Sang Jun Han,1 Sung Yun Jung,1,4 San-Pin Wu,1 Shannon M. Hawkins,2 Mi Jin Park,1 Satoru Kyo,3 Jun Qin,1,4 John P. Lydon,1 Sophia Y. Tsai,1 Ming-Jer Tsai,1 Francesco J. DeMayo,1,5 and Bert W. O’Malley1,5,*
1Department of Molecular and Cellular Biology, Baylor College of Medicine, Houston, TX 77030, USA
2Departments of Obstetrics and Gynecology, Baylor College of Medicine, Houston, TX 77030, USA
3Department of Obstetrics and Gynecology, Kanazawa University, School of Medical Science, Ishikawa 920-8640, Japan
4Alkek Center for Molecular Discovery, Verna and Marrs McLean, Department of Biochemistry and Molecular Biology, Baylor College of Medicine, Houston, TX 77030, USA
5These authors contributed equally to this work
*Correspondence: Bert W. O’Malley
Summary
Alterations in estrogen-mediated cellular signaling play an essential role in the pathogenesis of endometriosis.

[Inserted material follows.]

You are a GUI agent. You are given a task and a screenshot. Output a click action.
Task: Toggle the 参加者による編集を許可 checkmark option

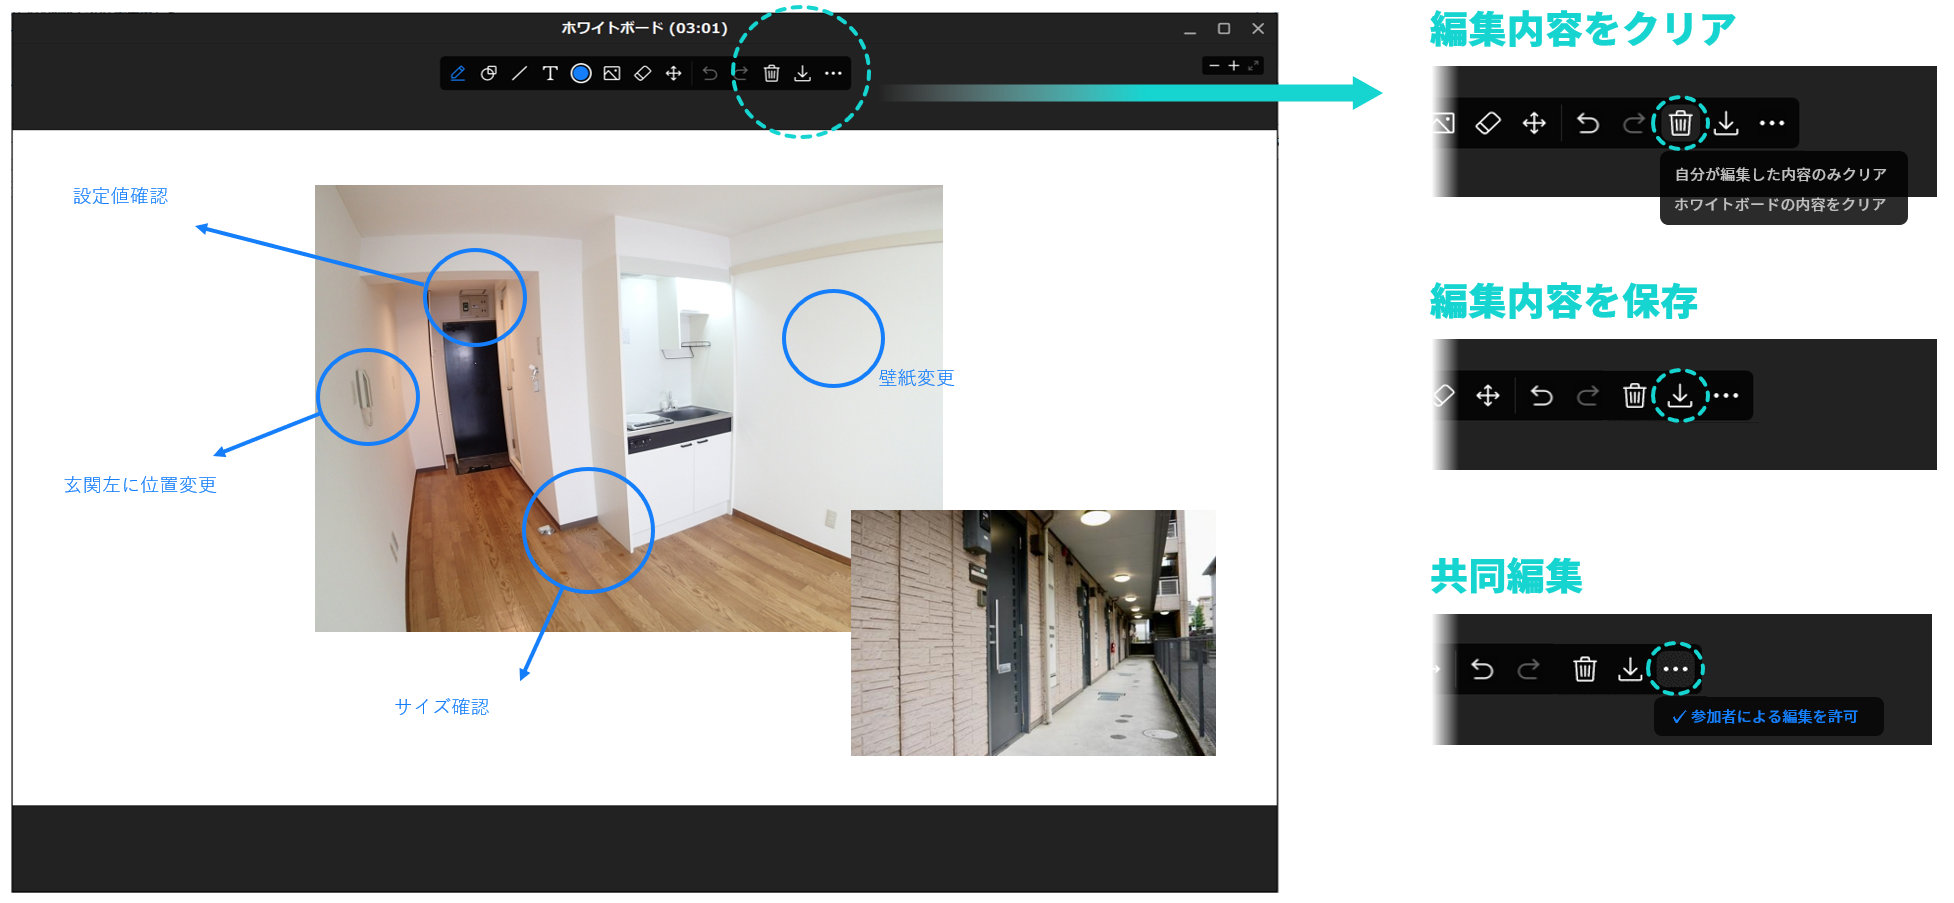click(1766, 717)
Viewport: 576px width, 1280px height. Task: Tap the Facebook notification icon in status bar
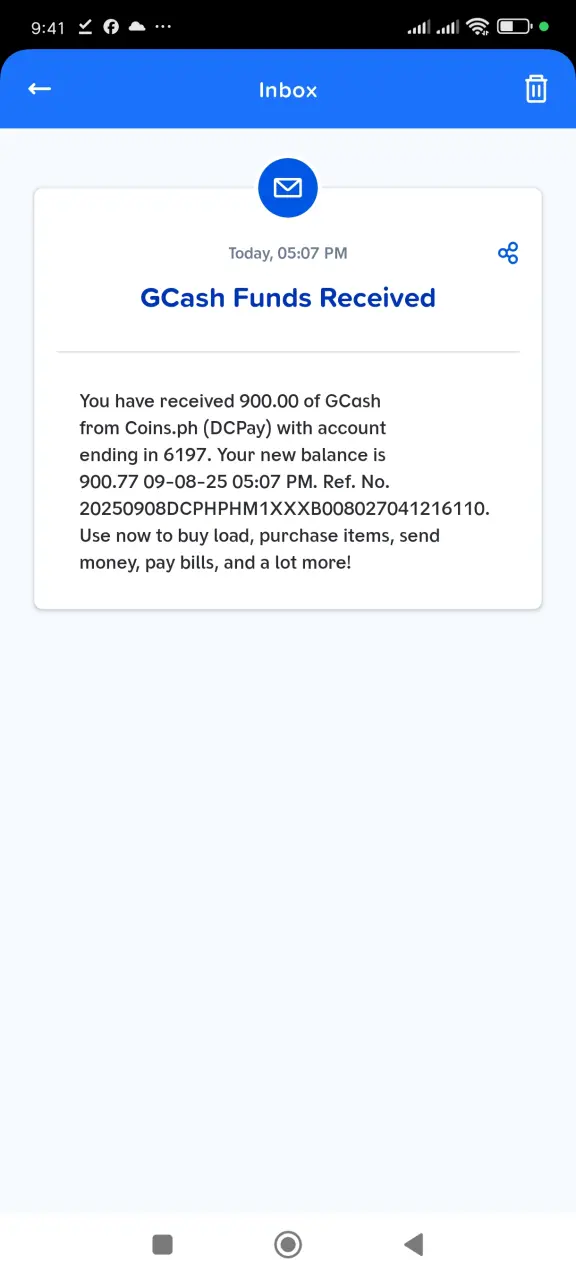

In addition to higher estrogen receptor (ER) β levels, enhanced ERβ activity was detected in endometriotic tissues, and the inhibition of enhanced ERβ activity by an ERβ-selective antagonist suppressed mouse ectopic lesion growth. Notably, gain of ERβ function stimulated the progression of endometriosis. As a mechanism to evade endogenous immune surveillance for cell survival, ERβ interacts with cellular apoptotic machinery in the cytoplasm to inhibit TNF-α-induced apoptosis. ERβ also interacts with components of the cytoplasmic inflammasome to increase interleukin-1β and thus enhance its cellular adhesion and proliferation properties. Furthermore, this gain of ERβ function enhances epithelial-mesenchymal transition signaling, thereby increasing the invasion activity of endometriotic tissues for establishment of ectopic lesions. Collectively, we reveal how endometrial tissue generated by retrograde menstruation can escape immune surveillance and develop into sustained ectopic lesions via gain of ERβ function.